A barebones reference implementation Python DataFrame library that speaks Substrait.
This is not intended to be used for any real work or to be built on top of. I am sharing it in case it helps anyone who might be evaluating Substrait get any idea for what building on top of it might look like.
The functionality here is barebones:
Supported Backends:
- DuckDB
- DataFusion
Supported DataFrame Operations:
- Select: Selecting one or more fields
- Filter: Simple filtering on one or more string fields
- Limit
This list isn't comprehensive but here are some things you might notice this can't do:
- Operations aren't composable. i.e.,
df.select(...).select(...)
throws away all but the last.select(...)
. This applies to filter and limit as well. - No ergonomics. The code is designed mainly to show the larger picture and a lot of quality of life improvements could be made to make the code more concise and user-friendly.

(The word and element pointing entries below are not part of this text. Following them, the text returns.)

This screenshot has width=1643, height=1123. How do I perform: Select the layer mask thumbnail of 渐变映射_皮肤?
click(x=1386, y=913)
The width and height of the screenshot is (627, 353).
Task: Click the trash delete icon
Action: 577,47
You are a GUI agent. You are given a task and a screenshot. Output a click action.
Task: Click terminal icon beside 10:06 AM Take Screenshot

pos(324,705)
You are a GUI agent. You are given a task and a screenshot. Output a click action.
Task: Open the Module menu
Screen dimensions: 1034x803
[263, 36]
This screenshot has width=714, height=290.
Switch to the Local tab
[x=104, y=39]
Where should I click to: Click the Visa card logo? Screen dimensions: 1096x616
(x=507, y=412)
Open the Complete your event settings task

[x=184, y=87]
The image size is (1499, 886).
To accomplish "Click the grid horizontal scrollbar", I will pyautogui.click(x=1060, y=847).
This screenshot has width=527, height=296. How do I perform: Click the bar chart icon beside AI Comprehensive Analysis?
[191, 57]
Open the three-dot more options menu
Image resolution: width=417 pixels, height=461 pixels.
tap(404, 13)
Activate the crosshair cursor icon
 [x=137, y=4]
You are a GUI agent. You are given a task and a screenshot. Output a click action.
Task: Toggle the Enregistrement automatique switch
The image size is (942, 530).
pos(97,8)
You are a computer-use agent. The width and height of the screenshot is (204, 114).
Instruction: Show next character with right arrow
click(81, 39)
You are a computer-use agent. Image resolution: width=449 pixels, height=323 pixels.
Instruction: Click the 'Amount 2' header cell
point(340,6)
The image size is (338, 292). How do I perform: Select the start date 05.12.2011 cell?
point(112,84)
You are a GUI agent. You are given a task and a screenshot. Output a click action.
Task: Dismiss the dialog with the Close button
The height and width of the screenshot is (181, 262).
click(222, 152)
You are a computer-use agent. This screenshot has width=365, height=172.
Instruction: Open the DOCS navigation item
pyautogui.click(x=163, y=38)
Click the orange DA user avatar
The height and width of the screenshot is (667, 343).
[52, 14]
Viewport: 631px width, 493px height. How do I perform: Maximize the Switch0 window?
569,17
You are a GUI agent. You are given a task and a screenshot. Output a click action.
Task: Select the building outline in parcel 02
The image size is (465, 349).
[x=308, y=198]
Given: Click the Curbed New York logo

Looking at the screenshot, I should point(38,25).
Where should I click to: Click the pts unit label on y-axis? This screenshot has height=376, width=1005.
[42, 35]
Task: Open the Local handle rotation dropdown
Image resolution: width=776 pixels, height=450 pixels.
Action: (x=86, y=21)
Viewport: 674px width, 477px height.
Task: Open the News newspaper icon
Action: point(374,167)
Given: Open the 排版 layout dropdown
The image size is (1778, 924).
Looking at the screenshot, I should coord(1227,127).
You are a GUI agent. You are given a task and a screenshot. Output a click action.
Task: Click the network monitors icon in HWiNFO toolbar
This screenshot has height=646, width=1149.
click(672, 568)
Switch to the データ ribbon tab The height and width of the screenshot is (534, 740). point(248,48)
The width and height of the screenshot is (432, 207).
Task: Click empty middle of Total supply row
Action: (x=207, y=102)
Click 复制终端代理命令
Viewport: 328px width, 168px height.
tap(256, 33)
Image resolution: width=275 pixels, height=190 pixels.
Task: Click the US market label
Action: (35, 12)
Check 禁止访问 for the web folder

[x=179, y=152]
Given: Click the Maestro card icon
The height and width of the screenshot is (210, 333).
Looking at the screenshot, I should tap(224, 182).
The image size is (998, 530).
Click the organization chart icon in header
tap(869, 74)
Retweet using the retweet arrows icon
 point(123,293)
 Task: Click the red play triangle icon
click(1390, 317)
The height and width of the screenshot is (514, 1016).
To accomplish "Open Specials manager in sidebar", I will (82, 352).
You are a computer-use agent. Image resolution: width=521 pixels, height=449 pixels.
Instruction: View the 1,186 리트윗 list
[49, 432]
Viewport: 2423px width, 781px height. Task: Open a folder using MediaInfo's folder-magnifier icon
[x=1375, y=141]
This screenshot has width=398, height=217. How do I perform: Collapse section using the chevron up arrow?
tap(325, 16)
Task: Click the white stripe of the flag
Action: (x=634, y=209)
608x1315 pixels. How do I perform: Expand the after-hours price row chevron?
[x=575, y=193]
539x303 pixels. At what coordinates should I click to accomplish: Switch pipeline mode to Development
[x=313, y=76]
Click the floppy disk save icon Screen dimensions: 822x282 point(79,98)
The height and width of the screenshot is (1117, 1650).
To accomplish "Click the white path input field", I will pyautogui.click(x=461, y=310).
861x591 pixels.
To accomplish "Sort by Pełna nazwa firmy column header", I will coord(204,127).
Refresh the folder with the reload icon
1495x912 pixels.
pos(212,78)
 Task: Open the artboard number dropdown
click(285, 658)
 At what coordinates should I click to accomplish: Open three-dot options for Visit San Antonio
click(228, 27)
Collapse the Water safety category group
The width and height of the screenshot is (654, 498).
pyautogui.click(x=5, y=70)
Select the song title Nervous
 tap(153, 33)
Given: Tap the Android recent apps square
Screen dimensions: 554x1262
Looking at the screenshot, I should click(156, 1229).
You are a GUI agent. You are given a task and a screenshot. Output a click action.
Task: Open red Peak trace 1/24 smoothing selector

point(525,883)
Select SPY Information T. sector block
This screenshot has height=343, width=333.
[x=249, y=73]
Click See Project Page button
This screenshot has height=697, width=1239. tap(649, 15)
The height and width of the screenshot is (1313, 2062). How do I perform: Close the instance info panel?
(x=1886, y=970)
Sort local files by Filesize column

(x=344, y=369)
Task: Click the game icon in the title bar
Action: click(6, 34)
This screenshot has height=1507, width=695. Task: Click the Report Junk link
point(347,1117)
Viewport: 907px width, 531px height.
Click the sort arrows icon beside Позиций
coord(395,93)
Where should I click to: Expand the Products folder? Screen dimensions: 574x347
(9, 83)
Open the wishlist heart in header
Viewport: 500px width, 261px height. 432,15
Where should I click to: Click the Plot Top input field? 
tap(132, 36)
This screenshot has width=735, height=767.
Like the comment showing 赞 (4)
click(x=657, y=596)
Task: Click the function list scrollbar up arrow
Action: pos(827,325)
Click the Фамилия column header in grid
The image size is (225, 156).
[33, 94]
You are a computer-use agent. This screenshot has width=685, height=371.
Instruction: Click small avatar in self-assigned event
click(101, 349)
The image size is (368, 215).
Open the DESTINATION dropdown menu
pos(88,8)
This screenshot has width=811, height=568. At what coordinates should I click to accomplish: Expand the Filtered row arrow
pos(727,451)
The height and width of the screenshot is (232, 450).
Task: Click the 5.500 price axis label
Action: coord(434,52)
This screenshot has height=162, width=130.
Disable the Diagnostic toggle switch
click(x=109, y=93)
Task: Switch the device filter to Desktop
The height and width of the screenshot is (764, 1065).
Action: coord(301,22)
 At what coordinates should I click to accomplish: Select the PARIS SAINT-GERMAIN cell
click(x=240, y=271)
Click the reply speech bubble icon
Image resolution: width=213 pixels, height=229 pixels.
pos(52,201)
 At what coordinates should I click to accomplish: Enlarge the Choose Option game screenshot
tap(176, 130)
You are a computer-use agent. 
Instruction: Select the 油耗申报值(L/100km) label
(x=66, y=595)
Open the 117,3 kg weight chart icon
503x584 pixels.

- Break outside of Python. This would be much better if it could send a query to an external database using ADBC for example.
- tokoko/subframe: A much more advanced and feature-full version of what I've done here. DataFrame API that speaks Substrait over ADBC. I highly recommend taking a look at this.
- sqlframe: Provides a PySpark-like DataFrame API that can speak to Spark and non-Spark databases by translating PySpark to SQL.
Assuming a standard Python installation with access to pip:
python -m venv .venv
source .venv/bin/activate
python -m pip install .[all] # To enable DuckDB and DataFusion
Using the above venv, run:
python -m pip install .[testing]
pytest
There's an example in the root of the repository at ./example.py
that shows the basic operation with the DuckDB and Datafusion backends.
It's repeated below with output:
>>> import duckdb
>>> import datafusion
>>> import pyarrow as pa
>>> from substrait_dataframe import (
... DatafusionBackend,
... DuckDBBackend,
... DataFrame,
... Expression,
... Field,
... Relation,
... )
...
>>> con = duckdb.connect()
>>> con.sql("INSTALL substrait FROM community;")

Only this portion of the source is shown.